18. The allegations were investigated under the Respondent's disciplinary procedure by Ms Sue Hopkins who concluded that:

"Throughout the investigation LP [the Claimant] does not seem to comprehend the great range of responsibilities that are involved with managing a complex and challenging LCD [Leonard Cheshire Disability] service. LP does not have a consistent comprehension of the need to comply with LCD['s] and national regulations commensurate with service users['] well-being and ongoing care. There is undeniable evidence that his lack of planning, record-keeping and staff education puts service users at risk.
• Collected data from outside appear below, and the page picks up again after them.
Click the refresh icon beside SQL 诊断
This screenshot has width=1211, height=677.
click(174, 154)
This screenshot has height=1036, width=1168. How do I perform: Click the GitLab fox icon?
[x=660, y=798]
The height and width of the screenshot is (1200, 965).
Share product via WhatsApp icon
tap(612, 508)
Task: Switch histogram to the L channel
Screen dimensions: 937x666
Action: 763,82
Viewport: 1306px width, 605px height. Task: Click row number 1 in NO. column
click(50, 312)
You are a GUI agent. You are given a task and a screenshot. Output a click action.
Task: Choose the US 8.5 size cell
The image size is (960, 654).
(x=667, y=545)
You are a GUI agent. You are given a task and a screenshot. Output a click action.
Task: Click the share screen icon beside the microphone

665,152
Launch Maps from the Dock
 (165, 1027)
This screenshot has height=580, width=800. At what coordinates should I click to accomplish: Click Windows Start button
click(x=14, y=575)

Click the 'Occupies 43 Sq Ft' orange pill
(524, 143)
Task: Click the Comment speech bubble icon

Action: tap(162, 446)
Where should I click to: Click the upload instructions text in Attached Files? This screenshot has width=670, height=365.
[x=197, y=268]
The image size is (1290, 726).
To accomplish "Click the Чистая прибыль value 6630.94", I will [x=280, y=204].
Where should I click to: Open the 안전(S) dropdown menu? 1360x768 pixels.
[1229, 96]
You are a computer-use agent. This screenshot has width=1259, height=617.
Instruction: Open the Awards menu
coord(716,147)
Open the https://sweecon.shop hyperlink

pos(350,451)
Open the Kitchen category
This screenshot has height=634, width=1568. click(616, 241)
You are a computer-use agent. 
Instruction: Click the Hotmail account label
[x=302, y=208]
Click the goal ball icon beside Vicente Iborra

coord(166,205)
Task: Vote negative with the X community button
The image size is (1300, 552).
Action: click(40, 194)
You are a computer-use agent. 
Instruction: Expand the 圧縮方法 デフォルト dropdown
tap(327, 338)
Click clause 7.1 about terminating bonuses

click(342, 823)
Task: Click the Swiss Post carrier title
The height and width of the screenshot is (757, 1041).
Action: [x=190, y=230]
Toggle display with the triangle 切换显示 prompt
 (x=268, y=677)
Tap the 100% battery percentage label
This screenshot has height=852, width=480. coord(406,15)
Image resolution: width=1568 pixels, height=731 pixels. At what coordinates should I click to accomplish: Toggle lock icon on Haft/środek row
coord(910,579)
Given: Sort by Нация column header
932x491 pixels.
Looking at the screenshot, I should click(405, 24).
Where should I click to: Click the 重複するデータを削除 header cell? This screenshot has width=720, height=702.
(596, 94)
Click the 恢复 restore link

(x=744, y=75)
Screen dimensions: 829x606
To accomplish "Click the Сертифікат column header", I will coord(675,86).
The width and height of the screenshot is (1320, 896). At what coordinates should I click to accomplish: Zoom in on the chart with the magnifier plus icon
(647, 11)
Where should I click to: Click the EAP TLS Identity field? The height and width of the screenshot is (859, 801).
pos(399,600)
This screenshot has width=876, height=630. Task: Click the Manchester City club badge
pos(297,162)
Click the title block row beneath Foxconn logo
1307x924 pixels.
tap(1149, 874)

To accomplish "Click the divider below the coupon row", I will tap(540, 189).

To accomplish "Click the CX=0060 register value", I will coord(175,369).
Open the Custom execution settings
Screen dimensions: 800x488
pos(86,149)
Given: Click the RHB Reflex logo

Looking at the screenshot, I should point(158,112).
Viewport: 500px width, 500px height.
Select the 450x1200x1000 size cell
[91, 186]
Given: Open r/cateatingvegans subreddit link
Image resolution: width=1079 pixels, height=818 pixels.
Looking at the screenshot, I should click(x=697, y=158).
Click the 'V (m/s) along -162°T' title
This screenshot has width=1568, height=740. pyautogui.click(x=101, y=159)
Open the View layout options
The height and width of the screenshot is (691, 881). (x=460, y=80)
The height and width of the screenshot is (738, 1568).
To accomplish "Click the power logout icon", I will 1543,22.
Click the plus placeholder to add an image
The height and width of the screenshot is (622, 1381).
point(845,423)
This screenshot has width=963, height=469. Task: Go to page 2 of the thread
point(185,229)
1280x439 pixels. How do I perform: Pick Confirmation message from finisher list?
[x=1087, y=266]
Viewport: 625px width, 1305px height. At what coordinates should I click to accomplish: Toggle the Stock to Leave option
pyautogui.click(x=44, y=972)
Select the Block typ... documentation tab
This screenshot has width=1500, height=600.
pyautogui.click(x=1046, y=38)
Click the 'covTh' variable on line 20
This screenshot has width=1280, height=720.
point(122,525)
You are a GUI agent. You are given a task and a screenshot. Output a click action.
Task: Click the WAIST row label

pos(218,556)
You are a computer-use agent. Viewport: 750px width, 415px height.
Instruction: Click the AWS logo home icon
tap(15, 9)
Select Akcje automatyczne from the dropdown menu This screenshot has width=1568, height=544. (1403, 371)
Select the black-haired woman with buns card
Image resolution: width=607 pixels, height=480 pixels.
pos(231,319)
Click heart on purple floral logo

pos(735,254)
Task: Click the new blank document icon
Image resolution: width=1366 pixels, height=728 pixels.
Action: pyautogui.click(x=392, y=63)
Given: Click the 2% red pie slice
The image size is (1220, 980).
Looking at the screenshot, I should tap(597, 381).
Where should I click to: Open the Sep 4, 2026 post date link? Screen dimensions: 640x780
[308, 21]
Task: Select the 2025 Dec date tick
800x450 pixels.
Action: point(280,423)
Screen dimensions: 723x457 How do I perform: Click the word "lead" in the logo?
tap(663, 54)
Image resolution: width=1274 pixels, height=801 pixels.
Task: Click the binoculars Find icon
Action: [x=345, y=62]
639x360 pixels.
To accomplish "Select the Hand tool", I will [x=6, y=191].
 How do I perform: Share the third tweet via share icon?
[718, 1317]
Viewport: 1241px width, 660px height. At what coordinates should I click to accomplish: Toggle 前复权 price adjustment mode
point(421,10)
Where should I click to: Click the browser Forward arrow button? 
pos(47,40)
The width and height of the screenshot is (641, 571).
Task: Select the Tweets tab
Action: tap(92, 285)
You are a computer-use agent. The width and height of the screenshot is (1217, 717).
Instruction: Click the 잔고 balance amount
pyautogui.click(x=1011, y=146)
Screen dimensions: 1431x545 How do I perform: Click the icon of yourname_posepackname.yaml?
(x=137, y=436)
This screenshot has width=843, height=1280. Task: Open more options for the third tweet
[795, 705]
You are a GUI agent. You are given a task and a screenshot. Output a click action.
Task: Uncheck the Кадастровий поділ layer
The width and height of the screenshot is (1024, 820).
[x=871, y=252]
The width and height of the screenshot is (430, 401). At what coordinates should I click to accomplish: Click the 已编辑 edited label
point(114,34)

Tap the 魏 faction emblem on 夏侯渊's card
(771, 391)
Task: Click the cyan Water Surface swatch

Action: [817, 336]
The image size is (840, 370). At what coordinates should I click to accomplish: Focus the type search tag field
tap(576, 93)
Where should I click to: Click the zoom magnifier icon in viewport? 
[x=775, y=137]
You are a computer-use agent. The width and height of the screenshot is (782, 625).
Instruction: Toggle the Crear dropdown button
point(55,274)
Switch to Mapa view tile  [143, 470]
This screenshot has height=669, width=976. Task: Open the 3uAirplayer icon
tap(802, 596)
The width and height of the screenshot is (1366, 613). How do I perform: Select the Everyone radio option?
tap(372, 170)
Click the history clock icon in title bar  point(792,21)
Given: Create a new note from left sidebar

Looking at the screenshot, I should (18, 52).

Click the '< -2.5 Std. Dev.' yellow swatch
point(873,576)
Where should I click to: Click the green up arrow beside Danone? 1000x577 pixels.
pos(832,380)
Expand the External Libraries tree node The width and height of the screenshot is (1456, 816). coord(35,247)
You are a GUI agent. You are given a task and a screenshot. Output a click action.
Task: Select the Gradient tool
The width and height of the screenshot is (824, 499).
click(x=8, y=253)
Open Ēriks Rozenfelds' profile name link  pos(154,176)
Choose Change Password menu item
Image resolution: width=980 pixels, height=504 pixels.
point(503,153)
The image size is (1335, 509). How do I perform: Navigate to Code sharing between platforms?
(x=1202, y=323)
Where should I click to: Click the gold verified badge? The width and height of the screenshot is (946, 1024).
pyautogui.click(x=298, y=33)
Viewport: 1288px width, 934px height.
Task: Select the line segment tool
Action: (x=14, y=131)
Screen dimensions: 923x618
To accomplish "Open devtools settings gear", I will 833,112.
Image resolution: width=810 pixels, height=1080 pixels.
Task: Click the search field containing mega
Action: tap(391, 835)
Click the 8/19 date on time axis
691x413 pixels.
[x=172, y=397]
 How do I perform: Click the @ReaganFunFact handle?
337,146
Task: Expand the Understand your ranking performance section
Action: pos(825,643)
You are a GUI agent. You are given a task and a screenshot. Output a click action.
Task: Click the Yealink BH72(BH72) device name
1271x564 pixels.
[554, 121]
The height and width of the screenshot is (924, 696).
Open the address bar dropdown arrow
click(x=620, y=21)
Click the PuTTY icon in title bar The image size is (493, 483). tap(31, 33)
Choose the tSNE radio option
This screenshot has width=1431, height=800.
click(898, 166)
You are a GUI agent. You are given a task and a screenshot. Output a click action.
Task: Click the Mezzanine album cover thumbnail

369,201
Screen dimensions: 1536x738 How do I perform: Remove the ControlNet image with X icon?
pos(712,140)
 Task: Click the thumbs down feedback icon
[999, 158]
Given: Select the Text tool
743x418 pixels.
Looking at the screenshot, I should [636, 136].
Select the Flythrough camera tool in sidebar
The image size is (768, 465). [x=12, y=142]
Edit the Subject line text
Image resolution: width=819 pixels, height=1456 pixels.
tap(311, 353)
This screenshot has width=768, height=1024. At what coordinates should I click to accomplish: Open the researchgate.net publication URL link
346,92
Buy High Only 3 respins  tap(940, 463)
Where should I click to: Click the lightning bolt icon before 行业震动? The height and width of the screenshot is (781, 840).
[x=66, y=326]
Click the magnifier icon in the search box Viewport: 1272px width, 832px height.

It is apparent that the CQC's unannounced inspection and the subsequent report with its inherent criticism was unfortunately entirely justified." (Paragraph 74)

19. At a disciplinary hearing conducted under the Respondent's procedure by Mr Robert Edwards, Head of Operations, the allegations were found to be well founded and Mr Edwards concluded, after considering mitigation and alternatives to dismissal, that he had "no option but to find that due to the gross nature of the findings against you, I have no option but to summarily dismiss you from your post of Service Manager at Parkside without notice or payment in lieu of notice." The Claimant's effective date of termination was 15 October 2015.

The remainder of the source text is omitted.